Говоря о специфике философской – непредметной – предметности (в нашем случае, напомню, речь идет о поиске – сквозь, через и поверх отдельных, конкретных событий – априори событийности вообще), следует отметить, что в то время, как дело философа – эйдос и онтология события, конкретика всегда остается непредвидимым партикулярным события, хотя и она сама, в свою очередь, может становиться полноценным предметом сущностного рассмотрения.

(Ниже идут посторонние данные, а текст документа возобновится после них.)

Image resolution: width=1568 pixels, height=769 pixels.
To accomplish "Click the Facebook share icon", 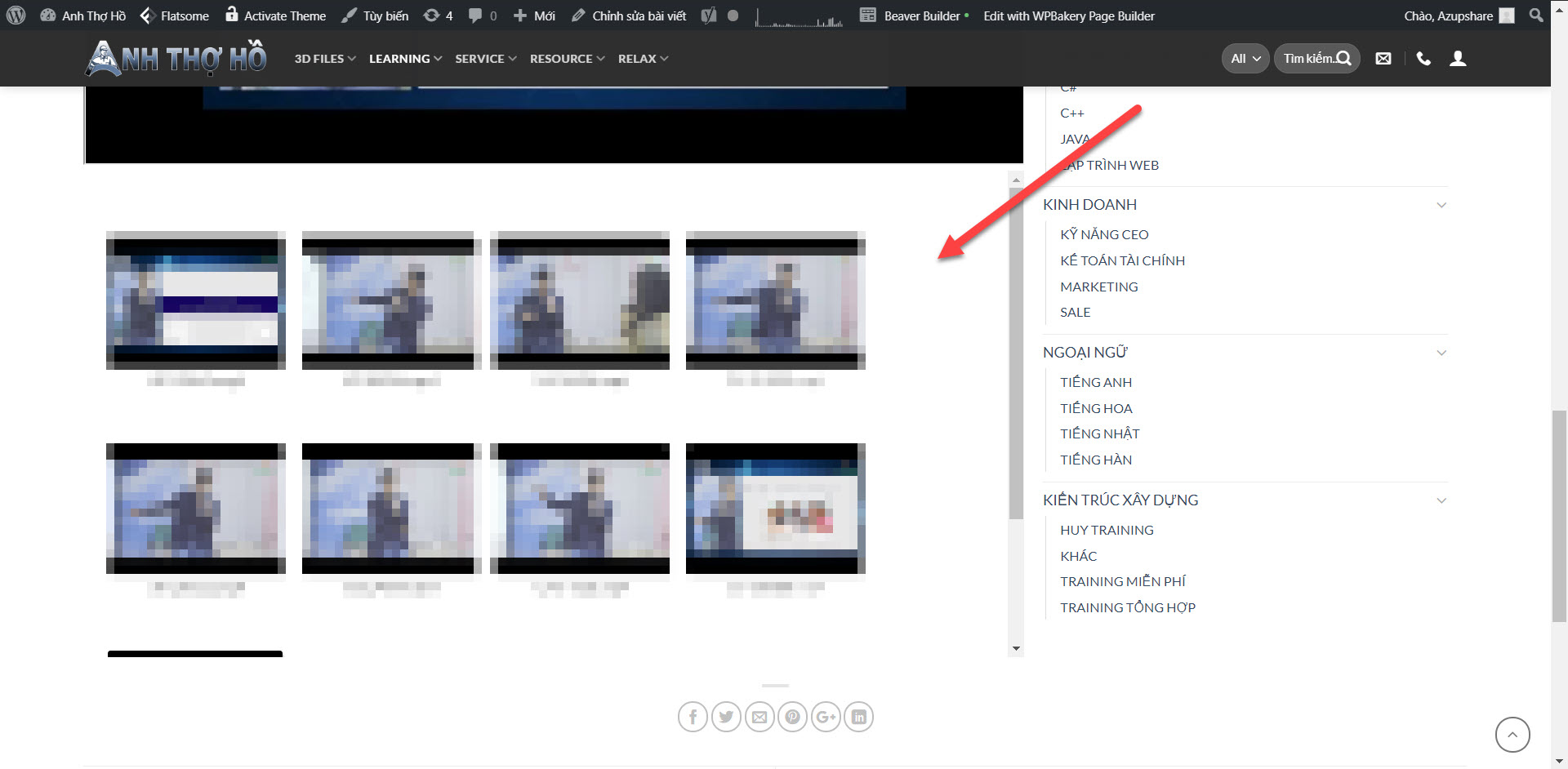I will click(693, 717).
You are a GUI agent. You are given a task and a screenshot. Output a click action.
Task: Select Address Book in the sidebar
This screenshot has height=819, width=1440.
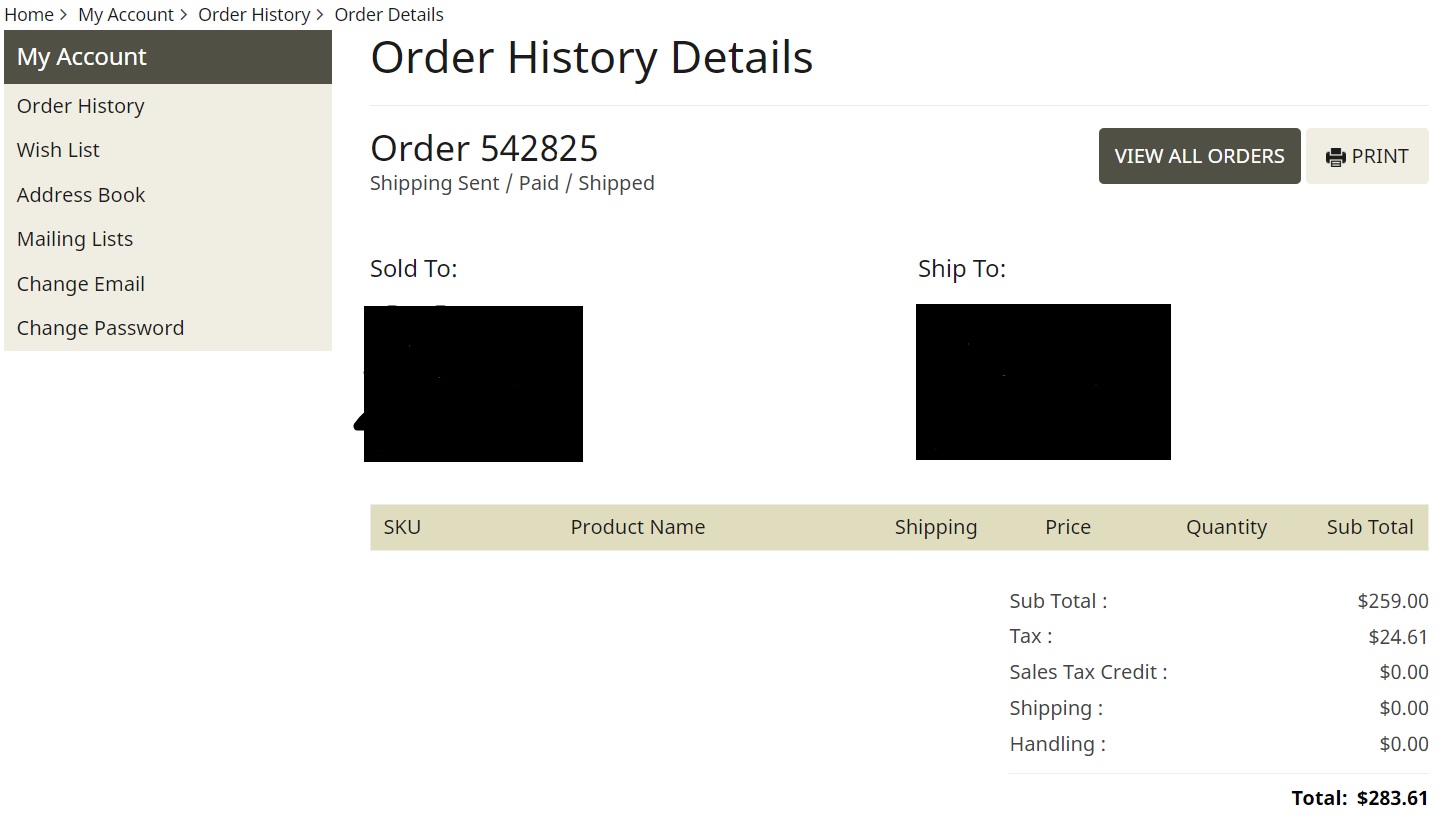pyautogui.click(x=81, y=195)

Практическая "нереальность" философской (предельной) ситуации, в нашем случае ситуации "я наедине с миром, с войной", никоим образом не должна смущать философа, она не должна нарушать "чистоту" его мысленного эксперимента. Вспомним знаменитое цицероновское: "Ты должен думать, что взоры всех обращены на тебя".
[176]
Или кьеркегоровское: "Этическое мгновенно замыкает единичного и требует от него, чтобы он существовал этически; оно не болтает о миллионах и поколениях, не хватает наобум все человечество, точно так же, как и полиция не арестовывает чистое человечество. Этическое должно иметь дело с каждым человеком по отдельности, с каждым единичным... Этическое требует от каждого человека самого себя, этическое, и если оно судит, то судит опять-таки каждого единичного, только тиран и слабый человек довольствуются тем, чтобы учинять массовые расправы. Этическое захватывает единичного и требует от него, чтобы он воздерживался от всякого созерцания, особенно от созерцания мира и людей; так как этическое в качестве внутреннего (Indvortes) не может быть созерцаемо тем, кто стоит снаружи, оно лишь может быть реализовано отдельным единичным субъектом, который тогда только и способен знать, что в нем живет..."289.

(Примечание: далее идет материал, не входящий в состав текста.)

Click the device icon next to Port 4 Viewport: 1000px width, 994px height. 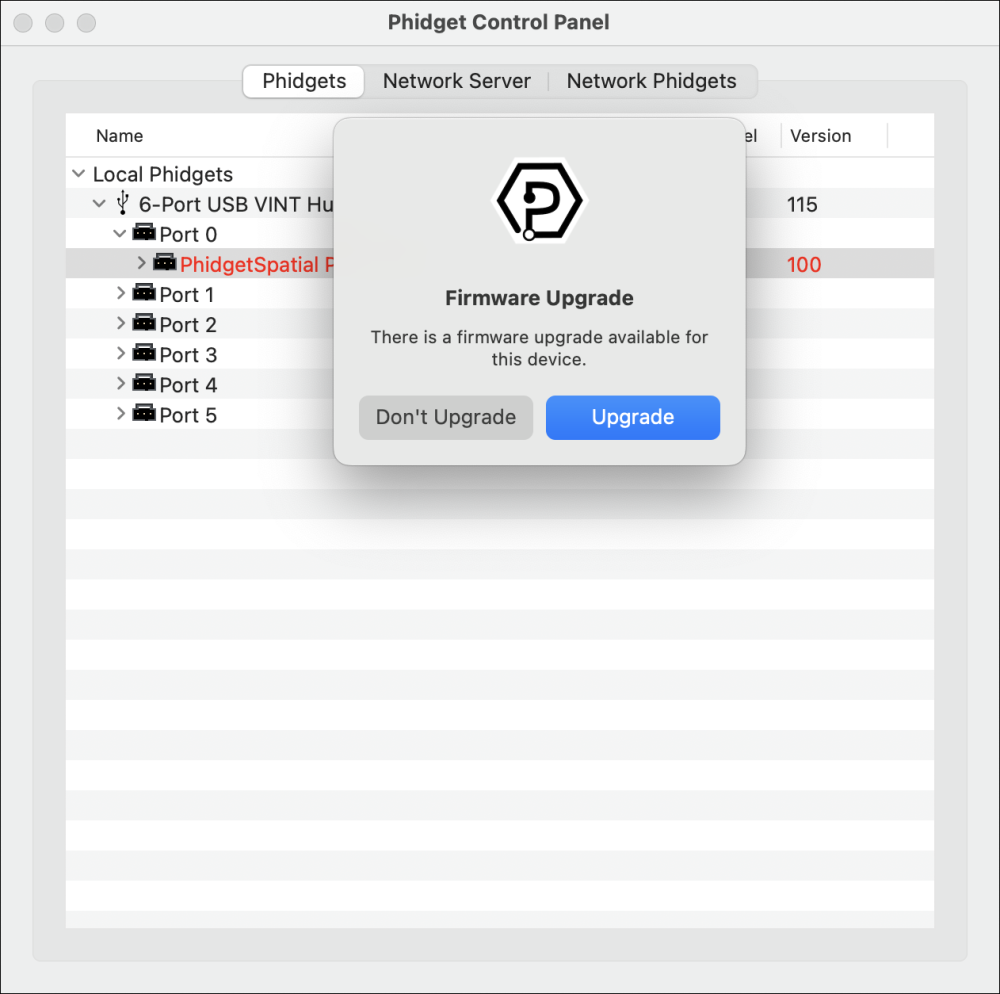145,384
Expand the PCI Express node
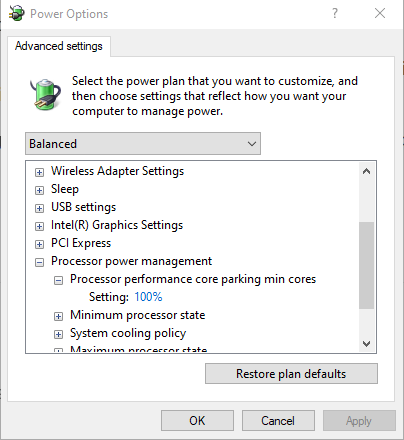 tap(39, 244)
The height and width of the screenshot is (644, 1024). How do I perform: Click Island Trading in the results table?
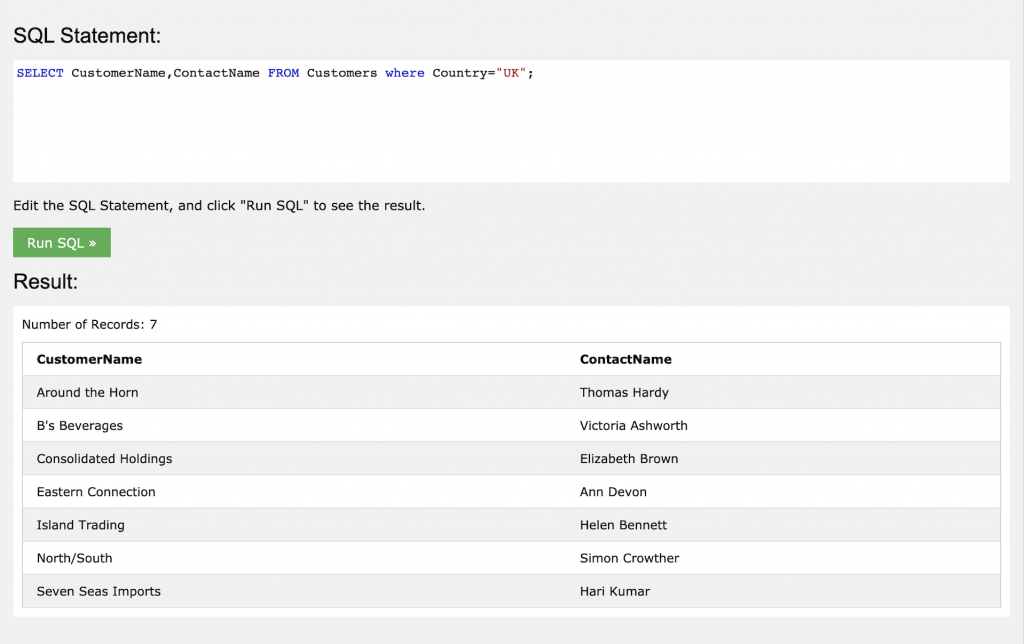81,524

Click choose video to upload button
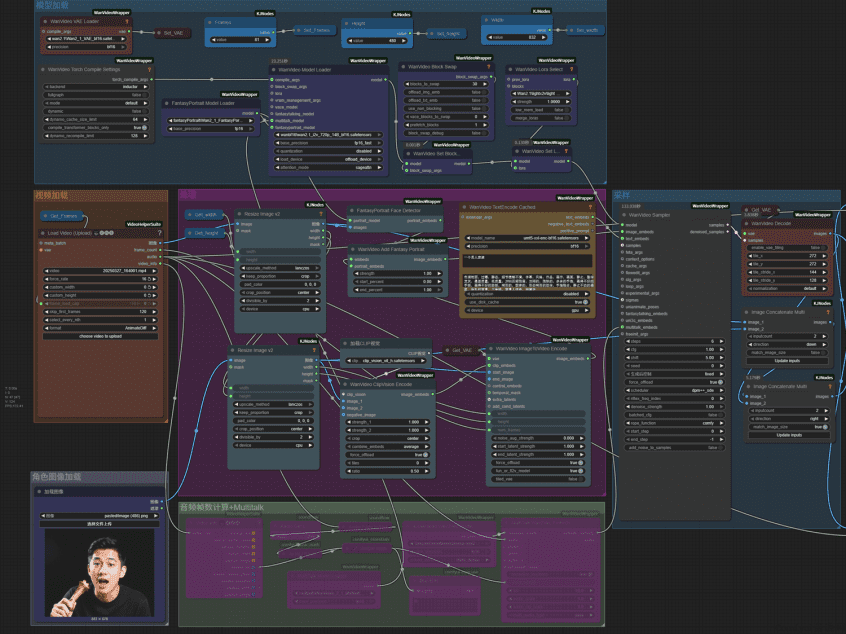(x=100, y=336)
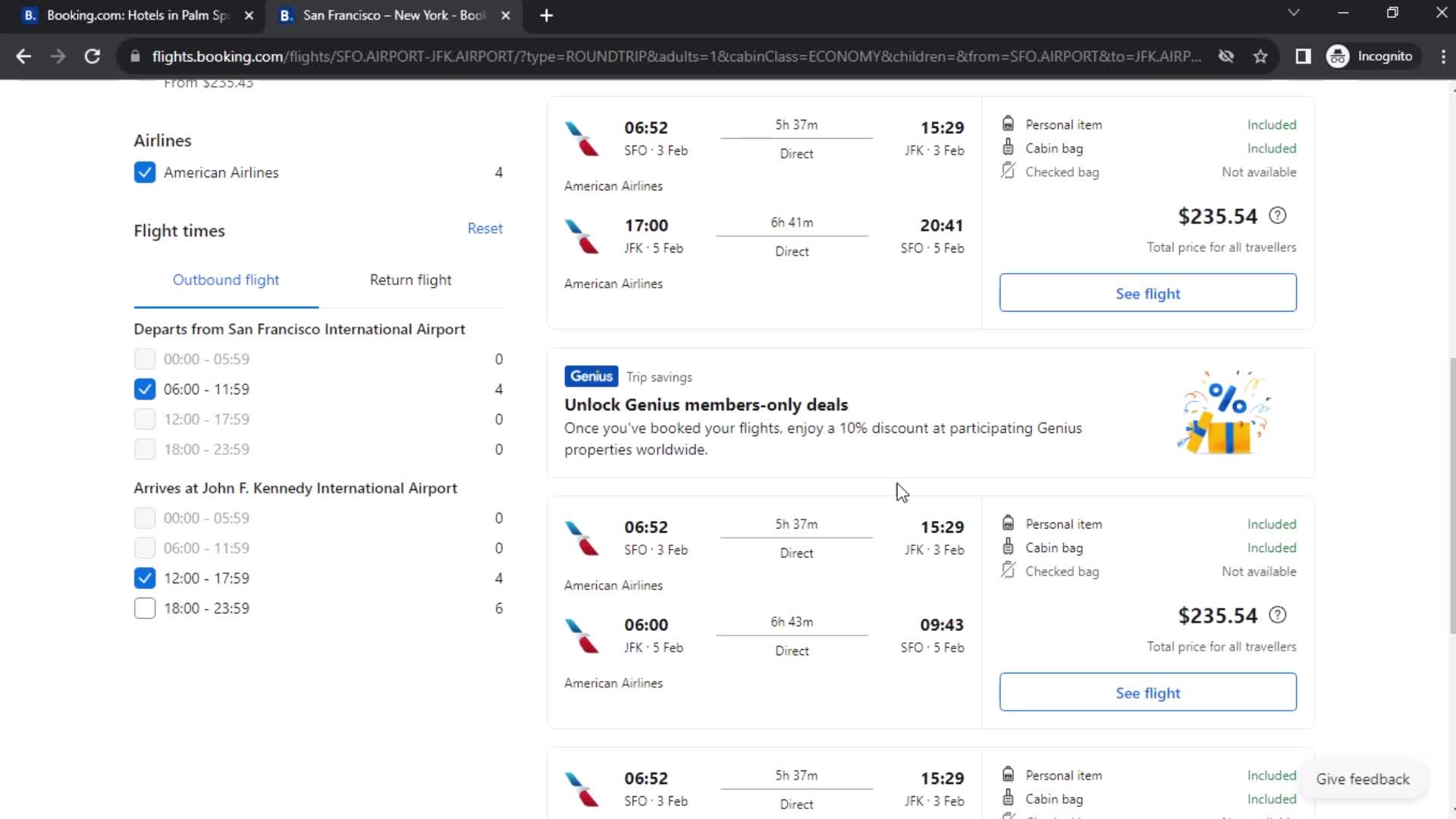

Эта позиция морального субъекта, я думаю, идентична позиции философа, практикующего "чистую" рефлексию, в том числе и для определения экзистенциальных оснований происходящего в мире, выявления онтологической структуры социально-исторической и культурной реальностей, понимания глубинной бытийной связи человека и мира.

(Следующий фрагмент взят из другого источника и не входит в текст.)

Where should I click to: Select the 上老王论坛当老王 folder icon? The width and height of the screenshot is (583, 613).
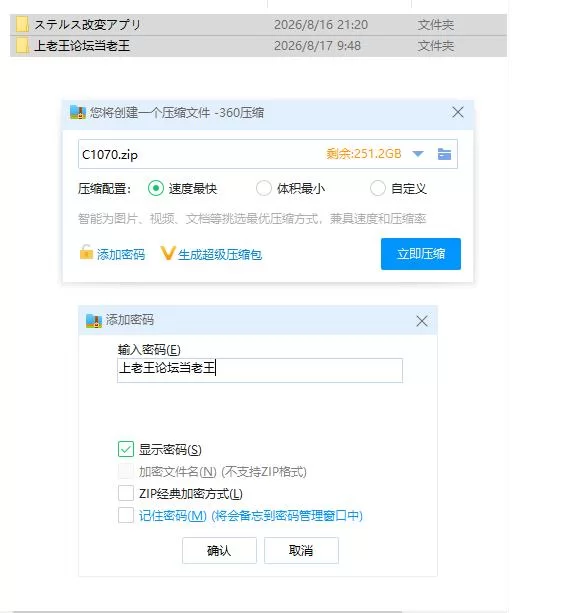pos(22,46)
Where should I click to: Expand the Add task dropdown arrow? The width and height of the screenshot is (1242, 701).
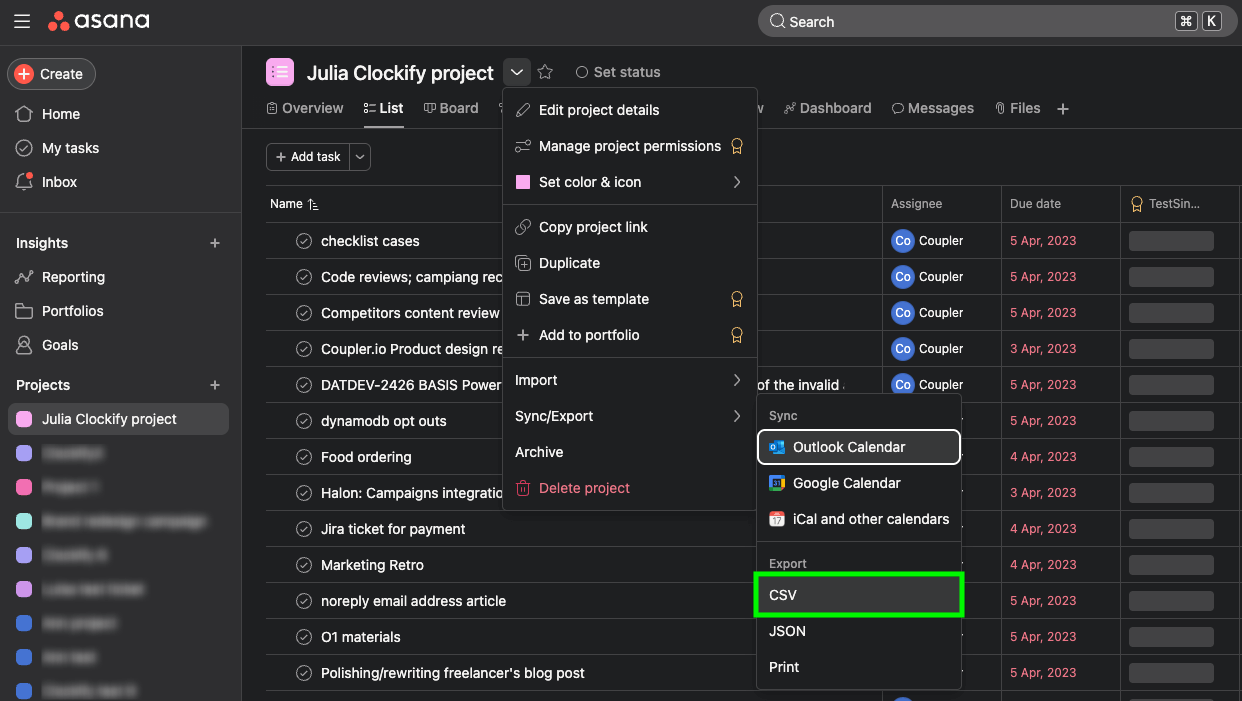pyautogui.click(x=360, y=157)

Требование уединения, одиночества, захваченности ими мы встречаем и у Хайдеггера. Утверждая конечность человека в качестве фундаментального способа нашего бытия, который мы должны не отбрасывать, не скрывать от себя, но, напротив, сохранять, принимая на себя, он пишет: "Конечность существует только в истинной обращенности к концу. А в этой последней совершается в конечном итоге уединение человека до его неповторимого присутствия. Смысл уединения не в том, что человек упорствует в своем тщедушном и маленьком Я, раздувающемся в замахе на ту или иную мнимость, которую считает миром. Такое уединение есть, наоборот, то одиночество, в котором каждый человек только и достигает близости к существу всех вещей, миру". Только в захваченности предельным, "последним" уединением, когда "каждый за себя как единственный стоит перед целым", мы, по Хайдеггеру, обретаем способность "всеохватывающего понимания и схватывания того, о чем спрашиваем"290.